■ EXERCISE DETAILS
Exactly the lines from the beginning of the material to the line with "Task: Click Escolher" are to be repeated, both ends included.

■ SOURCE INFORMATION

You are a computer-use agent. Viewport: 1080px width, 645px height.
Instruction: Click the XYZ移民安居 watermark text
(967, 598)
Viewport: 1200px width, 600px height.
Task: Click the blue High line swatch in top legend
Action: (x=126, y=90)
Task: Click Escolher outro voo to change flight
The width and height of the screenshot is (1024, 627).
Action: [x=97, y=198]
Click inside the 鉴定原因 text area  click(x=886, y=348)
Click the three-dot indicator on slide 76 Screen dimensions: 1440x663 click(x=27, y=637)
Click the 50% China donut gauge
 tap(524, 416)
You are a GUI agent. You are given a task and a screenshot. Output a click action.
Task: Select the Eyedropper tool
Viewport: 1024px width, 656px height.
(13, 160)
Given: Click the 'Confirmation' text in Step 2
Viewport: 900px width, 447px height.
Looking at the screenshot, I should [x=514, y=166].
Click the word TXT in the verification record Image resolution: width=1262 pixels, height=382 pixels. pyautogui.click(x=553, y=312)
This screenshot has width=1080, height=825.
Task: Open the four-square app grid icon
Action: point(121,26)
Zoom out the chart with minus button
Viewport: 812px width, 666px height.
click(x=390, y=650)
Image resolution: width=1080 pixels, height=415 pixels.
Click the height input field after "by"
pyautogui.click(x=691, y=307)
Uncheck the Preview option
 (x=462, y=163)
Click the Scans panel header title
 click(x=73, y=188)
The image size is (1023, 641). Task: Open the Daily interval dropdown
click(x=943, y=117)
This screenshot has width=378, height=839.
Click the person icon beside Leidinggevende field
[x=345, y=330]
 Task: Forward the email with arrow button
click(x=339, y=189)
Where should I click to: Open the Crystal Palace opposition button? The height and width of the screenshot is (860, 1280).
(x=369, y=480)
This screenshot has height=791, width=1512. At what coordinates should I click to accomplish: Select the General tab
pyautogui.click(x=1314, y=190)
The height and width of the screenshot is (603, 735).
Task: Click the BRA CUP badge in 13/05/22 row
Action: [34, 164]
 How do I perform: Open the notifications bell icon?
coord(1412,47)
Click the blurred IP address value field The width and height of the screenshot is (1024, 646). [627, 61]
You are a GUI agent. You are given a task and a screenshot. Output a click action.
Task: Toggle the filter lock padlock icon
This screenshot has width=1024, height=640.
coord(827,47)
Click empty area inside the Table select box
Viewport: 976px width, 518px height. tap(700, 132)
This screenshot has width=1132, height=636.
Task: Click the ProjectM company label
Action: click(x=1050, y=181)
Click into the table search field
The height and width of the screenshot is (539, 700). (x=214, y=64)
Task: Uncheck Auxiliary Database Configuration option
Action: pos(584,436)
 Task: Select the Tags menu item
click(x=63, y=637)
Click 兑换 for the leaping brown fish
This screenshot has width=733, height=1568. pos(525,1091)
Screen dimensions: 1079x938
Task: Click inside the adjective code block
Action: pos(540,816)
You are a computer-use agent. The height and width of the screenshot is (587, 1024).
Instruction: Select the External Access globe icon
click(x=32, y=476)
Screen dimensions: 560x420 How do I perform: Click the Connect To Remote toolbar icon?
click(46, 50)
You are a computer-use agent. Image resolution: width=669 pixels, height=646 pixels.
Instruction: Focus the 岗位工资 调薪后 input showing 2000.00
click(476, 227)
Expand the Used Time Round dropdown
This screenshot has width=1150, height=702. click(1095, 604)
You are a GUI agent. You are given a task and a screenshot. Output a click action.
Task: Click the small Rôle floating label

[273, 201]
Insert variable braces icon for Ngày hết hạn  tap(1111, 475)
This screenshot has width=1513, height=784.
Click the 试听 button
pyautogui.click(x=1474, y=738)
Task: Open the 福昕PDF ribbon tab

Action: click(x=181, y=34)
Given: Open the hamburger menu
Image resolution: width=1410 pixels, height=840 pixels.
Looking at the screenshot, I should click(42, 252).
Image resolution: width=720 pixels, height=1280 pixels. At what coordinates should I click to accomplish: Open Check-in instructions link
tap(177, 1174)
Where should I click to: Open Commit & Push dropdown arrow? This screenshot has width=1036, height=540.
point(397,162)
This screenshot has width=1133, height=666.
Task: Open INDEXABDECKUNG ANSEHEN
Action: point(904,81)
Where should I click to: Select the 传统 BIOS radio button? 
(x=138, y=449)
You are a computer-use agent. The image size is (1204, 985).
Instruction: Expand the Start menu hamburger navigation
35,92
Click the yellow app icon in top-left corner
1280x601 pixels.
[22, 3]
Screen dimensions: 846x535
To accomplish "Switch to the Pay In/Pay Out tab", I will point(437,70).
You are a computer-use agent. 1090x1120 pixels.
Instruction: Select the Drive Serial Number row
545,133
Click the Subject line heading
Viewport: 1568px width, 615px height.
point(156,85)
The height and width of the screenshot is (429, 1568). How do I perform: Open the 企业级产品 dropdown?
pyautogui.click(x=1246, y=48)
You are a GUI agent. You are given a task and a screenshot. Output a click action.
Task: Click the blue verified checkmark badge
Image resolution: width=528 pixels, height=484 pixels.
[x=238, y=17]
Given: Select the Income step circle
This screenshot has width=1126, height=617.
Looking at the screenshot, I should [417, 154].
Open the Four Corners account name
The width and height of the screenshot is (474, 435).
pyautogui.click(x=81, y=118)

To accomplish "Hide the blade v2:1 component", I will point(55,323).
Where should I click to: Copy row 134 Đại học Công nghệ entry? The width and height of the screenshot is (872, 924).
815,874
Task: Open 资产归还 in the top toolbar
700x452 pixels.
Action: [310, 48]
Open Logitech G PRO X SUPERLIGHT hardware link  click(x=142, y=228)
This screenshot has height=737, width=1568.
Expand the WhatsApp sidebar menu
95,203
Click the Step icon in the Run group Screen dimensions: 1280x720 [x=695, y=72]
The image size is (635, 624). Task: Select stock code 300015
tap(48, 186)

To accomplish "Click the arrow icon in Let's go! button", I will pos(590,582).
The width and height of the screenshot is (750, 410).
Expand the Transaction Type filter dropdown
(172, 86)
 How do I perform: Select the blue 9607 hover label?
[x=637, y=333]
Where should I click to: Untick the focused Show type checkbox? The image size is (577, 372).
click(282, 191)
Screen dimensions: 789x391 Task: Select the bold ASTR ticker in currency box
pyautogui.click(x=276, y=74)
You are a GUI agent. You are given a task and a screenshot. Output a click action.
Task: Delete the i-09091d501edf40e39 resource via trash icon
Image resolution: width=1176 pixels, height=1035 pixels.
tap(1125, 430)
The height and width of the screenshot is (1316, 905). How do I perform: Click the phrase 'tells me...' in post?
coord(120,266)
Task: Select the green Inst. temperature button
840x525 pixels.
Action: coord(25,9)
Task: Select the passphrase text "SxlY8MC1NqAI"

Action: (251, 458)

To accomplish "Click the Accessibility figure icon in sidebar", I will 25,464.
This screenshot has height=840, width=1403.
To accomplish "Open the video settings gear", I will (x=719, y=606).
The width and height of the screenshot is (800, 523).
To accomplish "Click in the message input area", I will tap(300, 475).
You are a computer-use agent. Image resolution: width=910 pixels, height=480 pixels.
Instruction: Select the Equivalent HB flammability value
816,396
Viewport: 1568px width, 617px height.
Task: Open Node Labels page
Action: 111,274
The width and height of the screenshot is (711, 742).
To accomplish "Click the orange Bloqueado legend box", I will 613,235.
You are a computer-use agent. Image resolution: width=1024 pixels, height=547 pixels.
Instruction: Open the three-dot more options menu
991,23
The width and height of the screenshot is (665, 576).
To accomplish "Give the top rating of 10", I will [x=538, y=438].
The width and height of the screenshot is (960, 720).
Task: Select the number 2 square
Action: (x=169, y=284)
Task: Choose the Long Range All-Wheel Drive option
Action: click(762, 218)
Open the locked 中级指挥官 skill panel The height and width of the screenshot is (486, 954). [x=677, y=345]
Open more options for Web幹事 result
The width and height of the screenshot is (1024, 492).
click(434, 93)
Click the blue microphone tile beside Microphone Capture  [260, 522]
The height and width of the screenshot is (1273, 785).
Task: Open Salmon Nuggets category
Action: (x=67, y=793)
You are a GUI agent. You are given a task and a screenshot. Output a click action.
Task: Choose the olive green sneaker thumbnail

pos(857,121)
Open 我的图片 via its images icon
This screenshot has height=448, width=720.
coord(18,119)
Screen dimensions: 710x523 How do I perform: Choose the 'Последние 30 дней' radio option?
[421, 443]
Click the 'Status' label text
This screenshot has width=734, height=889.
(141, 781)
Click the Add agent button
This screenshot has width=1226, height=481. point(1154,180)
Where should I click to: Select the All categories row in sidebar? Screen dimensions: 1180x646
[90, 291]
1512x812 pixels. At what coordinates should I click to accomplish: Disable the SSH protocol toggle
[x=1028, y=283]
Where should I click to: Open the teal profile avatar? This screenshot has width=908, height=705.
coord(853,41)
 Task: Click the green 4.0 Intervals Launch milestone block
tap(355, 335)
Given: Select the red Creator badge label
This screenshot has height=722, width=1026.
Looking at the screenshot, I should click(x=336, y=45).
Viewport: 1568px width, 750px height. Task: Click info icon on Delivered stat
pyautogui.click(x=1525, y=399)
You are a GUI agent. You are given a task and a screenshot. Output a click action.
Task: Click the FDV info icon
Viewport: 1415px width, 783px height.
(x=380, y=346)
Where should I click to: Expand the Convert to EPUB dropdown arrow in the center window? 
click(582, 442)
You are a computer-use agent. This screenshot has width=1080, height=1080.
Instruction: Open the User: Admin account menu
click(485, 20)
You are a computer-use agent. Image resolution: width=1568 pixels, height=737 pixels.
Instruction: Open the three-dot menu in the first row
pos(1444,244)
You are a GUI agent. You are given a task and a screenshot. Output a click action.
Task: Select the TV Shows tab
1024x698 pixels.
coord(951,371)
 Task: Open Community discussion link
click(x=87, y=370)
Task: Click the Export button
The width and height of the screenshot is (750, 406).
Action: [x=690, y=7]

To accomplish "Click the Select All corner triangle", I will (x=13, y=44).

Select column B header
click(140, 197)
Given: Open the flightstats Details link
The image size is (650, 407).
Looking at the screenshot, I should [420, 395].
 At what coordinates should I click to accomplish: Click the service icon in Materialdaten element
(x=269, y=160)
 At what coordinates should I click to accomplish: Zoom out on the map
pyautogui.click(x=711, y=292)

■ EXERCISE RESPONSE
You are a computer-use agent. Viewport: 1080px width, 645px height.
Instruction: Click the XYZ移民安居 watermark text
(967, 598)
Viewport: 1200px width, 600px height.
Task: Click the blue High line swatch in top legend
Action: (x=126, y=90)
Task: Click Escolher outro voo to change flight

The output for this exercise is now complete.